Morreu há 333 anos, foi encontrado há 15 e agora foi batizado

Quando o navio La Belle foi encontrado na costa do Texas não surgiram apenas canhões e a carga própria para uma missão organizada pelo rei Luís XIV: havia um esqueleto com o cérebro ainda dentro do crânio. Quem seria o passageiro?

Há 15 anos, várias centenas de pessoas foram a um estranho funeral no cemitério de Austin, no Texas, para enterrar um desconhecido que morreu em 1686. Chamavam-lhe Bob, mas só agora é que o verdadeiro nome poderá ser colocado na lápide, depois de ser possível fazer a reconstrução do seu passado através do ADN.

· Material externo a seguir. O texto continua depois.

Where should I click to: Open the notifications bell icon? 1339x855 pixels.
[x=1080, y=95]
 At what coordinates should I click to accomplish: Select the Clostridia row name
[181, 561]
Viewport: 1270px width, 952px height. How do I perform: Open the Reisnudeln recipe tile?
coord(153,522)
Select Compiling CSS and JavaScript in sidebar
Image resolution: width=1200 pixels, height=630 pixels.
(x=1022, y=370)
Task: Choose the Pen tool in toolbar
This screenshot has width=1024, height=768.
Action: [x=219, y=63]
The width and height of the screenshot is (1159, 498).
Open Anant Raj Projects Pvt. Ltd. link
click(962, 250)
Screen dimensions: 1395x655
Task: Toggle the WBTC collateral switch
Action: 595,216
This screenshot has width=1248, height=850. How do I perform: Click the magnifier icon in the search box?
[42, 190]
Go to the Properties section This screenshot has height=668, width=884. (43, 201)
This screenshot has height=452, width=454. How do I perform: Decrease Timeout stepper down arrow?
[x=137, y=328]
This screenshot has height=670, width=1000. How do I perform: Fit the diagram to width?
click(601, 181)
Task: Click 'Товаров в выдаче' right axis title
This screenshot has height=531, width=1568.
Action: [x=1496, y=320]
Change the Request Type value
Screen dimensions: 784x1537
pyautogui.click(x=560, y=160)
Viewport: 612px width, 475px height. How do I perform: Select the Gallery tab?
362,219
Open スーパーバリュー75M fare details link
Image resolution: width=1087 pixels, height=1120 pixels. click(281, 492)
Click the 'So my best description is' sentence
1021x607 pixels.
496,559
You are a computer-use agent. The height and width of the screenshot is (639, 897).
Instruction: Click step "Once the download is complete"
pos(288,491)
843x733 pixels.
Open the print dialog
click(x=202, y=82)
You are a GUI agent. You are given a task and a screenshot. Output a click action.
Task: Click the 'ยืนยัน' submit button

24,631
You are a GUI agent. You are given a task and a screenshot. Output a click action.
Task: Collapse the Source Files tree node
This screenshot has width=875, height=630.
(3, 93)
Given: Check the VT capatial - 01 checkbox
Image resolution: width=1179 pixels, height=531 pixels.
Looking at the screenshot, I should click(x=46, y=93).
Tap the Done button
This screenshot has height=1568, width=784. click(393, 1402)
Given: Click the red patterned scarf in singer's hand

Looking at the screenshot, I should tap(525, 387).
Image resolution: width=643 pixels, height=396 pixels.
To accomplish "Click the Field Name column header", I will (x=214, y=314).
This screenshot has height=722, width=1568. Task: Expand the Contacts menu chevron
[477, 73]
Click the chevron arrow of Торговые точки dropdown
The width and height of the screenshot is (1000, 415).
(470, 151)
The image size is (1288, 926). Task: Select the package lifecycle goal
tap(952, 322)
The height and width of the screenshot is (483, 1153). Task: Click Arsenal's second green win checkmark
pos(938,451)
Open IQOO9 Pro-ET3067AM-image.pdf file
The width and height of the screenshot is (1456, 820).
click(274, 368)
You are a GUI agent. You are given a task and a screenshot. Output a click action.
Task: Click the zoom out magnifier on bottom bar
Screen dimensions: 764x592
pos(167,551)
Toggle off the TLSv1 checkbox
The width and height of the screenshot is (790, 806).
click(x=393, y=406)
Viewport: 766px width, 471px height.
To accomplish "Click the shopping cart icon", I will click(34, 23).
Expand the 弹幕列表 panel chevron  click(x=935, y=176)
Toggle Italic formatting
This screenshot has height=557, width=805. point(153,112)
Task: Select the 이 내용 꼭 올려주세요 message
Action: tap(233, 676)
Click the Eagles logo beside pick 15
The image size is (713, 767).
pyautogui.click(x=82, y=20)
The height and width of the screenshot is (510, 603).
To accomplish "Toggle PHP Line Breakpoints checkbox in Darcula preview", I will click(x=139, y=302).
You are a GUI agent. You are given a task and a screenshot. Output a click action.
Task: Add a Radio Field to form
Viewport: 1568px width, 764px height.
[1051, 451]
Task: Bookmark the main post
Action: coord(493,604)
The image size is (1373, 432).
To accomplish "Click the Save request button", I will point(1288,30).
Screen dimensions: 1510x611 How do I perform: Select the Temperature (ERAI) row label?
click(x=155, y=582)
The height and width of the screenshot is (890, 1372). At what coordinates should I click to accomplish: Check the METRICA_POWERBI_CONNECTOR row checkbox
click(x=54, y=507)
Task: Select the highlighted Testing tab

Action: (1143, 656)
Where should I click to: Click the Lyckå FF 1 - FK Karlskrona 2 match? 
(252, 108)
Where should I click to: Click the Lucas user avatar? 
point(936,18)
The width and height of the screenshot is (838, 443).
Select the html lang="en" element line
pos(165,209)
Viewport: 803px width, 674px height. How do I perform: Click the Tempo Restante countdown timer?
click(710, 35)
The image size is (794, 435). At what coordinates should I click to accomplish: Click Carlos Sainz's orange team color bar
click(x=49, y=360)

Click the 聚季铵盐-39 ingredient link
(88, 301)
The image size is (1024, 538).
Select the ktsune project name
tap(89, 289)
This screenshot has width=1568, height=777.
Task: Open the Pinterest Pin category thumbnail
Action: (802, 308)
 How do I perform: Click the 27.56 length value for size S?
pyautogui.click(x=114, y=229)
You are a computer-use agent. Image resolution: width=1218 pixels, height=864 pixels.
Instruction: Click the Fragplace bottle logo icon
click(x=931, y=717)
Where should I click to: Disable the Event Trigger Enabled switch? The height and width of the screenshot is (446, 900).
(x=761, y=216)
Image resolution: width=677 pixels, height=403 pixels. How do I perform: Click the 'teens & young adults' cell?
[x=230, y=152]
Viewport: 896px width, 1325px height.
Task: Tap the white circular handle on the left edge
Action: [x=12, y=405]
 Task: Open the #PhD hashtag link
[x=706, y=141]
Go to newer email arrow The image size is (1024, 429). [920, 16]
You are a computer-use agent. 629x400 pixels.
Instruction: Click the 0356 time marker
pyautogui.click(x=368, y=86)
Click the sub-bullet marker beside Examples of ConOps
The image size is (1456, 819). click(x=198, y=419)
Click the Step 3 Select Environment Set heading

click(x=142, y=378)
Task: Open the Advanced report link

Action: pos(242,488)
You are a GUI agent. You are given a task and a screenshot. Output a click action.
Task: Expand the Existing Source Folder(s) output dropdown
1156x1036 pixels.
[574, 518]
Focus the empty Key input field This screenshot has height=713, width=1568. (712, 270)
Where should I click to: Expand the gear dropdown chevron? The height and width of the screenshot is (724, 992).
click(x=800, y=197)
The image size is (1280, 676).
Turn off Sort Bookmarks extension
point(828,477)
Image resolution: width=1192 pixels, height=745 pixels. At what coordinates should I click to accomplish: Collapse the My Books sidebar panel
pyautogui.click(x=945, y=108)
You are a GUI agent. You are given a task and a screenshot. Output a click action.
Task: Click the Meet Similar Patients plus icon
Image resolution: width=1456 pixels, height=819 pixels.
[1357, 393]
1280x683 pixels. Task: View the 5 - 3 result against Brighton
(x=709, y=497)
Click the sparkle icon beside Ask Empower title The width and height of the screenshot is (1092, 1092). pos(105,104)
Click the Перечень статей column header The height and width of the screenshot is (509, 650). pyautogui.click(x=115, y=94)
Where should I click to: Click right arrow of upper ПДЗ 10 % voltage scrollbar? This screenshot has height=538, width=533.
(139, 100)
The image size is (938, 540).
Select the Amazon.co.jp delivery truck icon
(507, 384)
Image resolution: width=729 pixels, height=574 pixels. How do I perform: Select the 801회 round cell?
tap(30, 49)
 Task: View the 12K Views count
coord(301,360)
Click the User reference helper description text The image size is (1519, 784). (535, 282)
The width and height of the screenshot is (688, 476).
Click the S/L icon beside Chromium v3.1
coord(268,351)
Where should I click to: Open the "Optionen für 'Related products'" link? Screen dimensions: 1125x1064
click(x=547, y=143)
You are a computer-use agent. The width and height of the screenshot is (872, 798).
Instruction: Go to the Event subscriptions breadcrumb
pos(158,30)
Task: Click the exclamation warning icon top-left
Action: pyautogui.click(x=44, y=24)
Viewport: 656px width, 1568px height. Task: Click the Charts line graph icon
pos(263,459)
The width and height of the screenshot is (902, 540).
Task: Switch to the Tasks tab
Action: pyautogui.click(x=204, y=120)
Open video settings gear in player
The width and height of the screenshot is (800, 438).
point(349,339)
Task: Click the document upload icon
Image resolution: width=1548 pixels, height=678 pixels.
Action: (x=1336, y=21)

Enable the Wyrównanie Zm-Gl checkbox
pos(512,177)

De quem era o esqueleto coberto de perceves que estava no navio La Belle, que se afundou na costa do Texas em 1686, é a grande pergunta a que cientistas norte-americanos do Museu Bullock da História do Estado do Texas tentam responder. Segundo o jornal espanhol El País , sabe-se que é de um europeu que embarcou na localidade francesa de La Rochelle e até se conhece o dia em que pôs o pé na embarcação - 24 de julho de 1864 -, na companhia de três centenas de homens e mulheres que tinham como destino a América.

Também se sabe que essa frota de quatro navios fazia parte de uma missão que o rei Luís XIV organizara para se estabelecer uma colónia francesa no Golfo do México, com o objetivo de observar a atividade das minas espanholas de prata e preparar uma invasão.

Ainda se sabe que a frota era comandada pelo explorador francês Robert Cavelier e que foram muito poucos os que regressaram com vida, pois todos os navios afundaram. O La Belle foi o último a naufragar, devido a uma tempestade, quando Cavelier tentava regressar a França - antes foi morto pela tripulação que se amotinara - e dentro do qual estava o "famoso" Bob. Os outros três navios não tiveram melhor sorte; o Saint-François foi atacado por corsários e nem chegou ao destino. O Aimable encalhou na costa do Texas e só o Joly voltou ao porto de origem, com a tripulação que sobreviveu.

Bob foi um dos que morreu e em 1995 o seu esqueleto foi descoberto na baía texana de Matagorda quase por acaso. É que os dispositivos de um barco da Comissão Histórica do Texas observou um desvio magnético nos seus aparelhos e após a busca de vários mergulhadores, o La Belle foi encontrado em muito bom estado, bem como os objetos metálicos que deram a conhecer a lua localização, como um canhão de bronze, entre milhares de artefactos.

Como a profundidade era pouca, edificaram uma barreira à volta do La Belle, bombearam a água do mar e puseram à vista a embarcação e todo o equipamento que trazia para edificar a colónia a mando do rei. Entre várias armas, crucifixos, barris de vinho, estava um esqueleto sobre a proa, cujo crânio continha ainda o cérebro de quem veio a chamar-se Bob.

Se a maioria dos marinheiros tinham o nome numa lista oficial francesa que os identificava, este esqueleto manteve-se anónimo e o seu nome nunca foi encontrado. Até que uma cientista forense analisou uma amostra de ADN da tíbia que surpreendeu pelos resultados: era de um passageiro clandestino. A partir dessa descoberta, a grande questão resumia-se a como entrara no navio?

Foi então que a leitura do diário de bordo de um dos soldados de Cavelier, Henri Joutel, que conseguiu regressar a França, parecia resolver o mistério ao confirmar que existia na tripulação um indígena: Nika. No entanto, o mistério ainda ficou mais difícil de resolver, porque se o cromossoma Y desse alegado indígena é frequente entre os índios Karankawa também o é entre 80% das populações do litoral atlântico da Catalunha, do País Basco, de Gales, da Irlanda e das Terras Altas da Escócia.

A análise forense do indígena, a leitura do diário de Joutel e a lei que protege os restos mortais dos nativos americanos, obrigaram os cientistas a procurar uma saída para a identificação definitiva do esqueleto de Bob, e o próximo passo vai ser comparar o seu ADN com prováveis descendentes em França e Espanha. Mas uma coisa já é certa para a equipa, terá mesmo vindo do outro lado do Atlântico, tinha cerca de 40 anos e media 1,60.

De posse de todas estas informações, os cientistas decidiram dar de imediato o nome correto a Bob, o que se pensa que teria, e já foi rebatizado como Barangé, nome frequente na região atlântica das costas referidas após confirmação através do ADN de que tinha um perfil europeu. Ou seja, depois do funeral do esqueleto realizado em 2004, irá ser inscrito na lápide que está na sua campa o nome Barangé em vez do simples Bob.

Feitas as contas, 333 anos após a sua morte, o passageiro clandestino deixe de ser um mero Bob e ganha o nome de Baragé, com um pedigree europeu.